“It is always darkest before the dawn.” Attributed to Thomas Fuller, an English theologian and historian, this is a quote I have heard as long as I can remember. Scientifically, the darkest part of the night is actually at midnight, when the surface of the earth has rotated 180 degrees away from the sun. Nevertheless, the sentiment of “darkest before dawn” resonates with many people, because the words are understood as encouragement during difficult times, giving hope and inspiration to take the next step until a better day or time arrives.
I have thought often about this quote in the context of what I now jokingly call my “year of the knee”. I have written in past Friday Flash entries about the knee surgery I had in March, and then my fall in June when I broke my leg, and after that, the rehabilitation I have experienced on my journey to be able to walk normally and without pain again. All throughout last week and this past weekend, I wondered if I would ever be able to enjoy walking on the beach, traveling to see new places, or sitting on the floor with my grandchildren again.
Despite the exercises and rehabilitation sessions, my progress seemed to be at a standstill. This past Saturday, the day after my Friday physical therapy session, I woke up in even more pain, rather than less. I was starting to finally feel a little discouraged. However, I powered through my exercises, and on Monday when I work up, the pain had subsided and my function was better than it had been any time since June.

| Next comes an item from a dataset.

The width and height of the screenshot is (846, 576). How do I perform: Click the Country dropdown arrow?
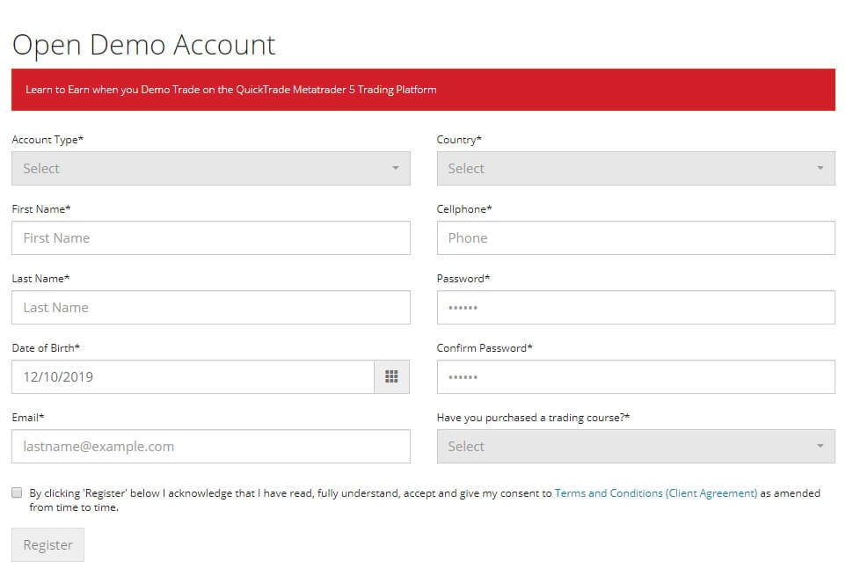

So far this week, I have been walking better and without much discomfort. I am beginning to see the dawn! Although I would prefer to never go through this experience again, it has had its bright points. I am appreciative of so many things I can now do that just three months ago were not possible. I have had time to catch up with family and friends, because I have been restricted from doing the usual activities that often filled my time on nights and weekends. I reflect somewhat sheepishly that it took this injury and my limited mobility to make me appreciate so many things I had taken for granted before.
In many ways, my experience is symbolic of the environment in which we work today. Just like our peer organizations, UTMB is undergoing a tremendous amount of change—there is little doubt about it! Many of our initiatives have resulted from external forces over which we have little control, like multiple pay-for-performance programs or the implementation of the ICD-10 classification system. While these activities have often been a lot of work, sometimes adding stress to our day, and they haven’t always come at times when we felt like we were ready to address their intricacy, they are designed to improve quality of care and we must participate in them.
Meanwhile, there are initiatives that we have intentionally chosen to carry out at UTMB, because we understand that in order to be well positioned for the future, we must be proactive and strategic. We have had to learn a lot in a short amount of time to accomplish many of the challenging goals we set. In taking on new responsibilities and raising the bar in many ways, we have had to start doing many things differently, like working across teams and creating new partnerships. In the past year alone, we’ve opened new clinic locations, consolidated service locations, and partnered with additional community practices to better coordinate care. We successfully closed fiscal year 2015 with a positive margin, while our inpatient discharges increased by 11 percent and our outpatient encounters have grown by 16 percent. In just a matter of months, we will begin activation of the new Jennie Sealy Hospital and open the League City Hospital. We are doing exceptionally well compared to many other academic medical centers in the country!
There are days that are tough, but building our future on a strong foundation is crucial, and knowing success is just around the bend is what helps us push through. Soon, we will see the daybreak—we will make the quantum leap in quality and safety that we are working toward, we will begin caring for our patients and their families in our beautiful new hospitals, and we will continue forging new partnerships to better coordinate care in the communities we serve.
When we approach changes and challenges confidently and with a determined spirit—even though it means sometimes stepping outside of our comfort zone, we grow. Through the new knowledge we gain, we are able to make valuable contributions wherever our paths lead.
Thank you to everyone in every role at UTMB Health for the work you do each day to make our organization an excellent place for patients to receive care!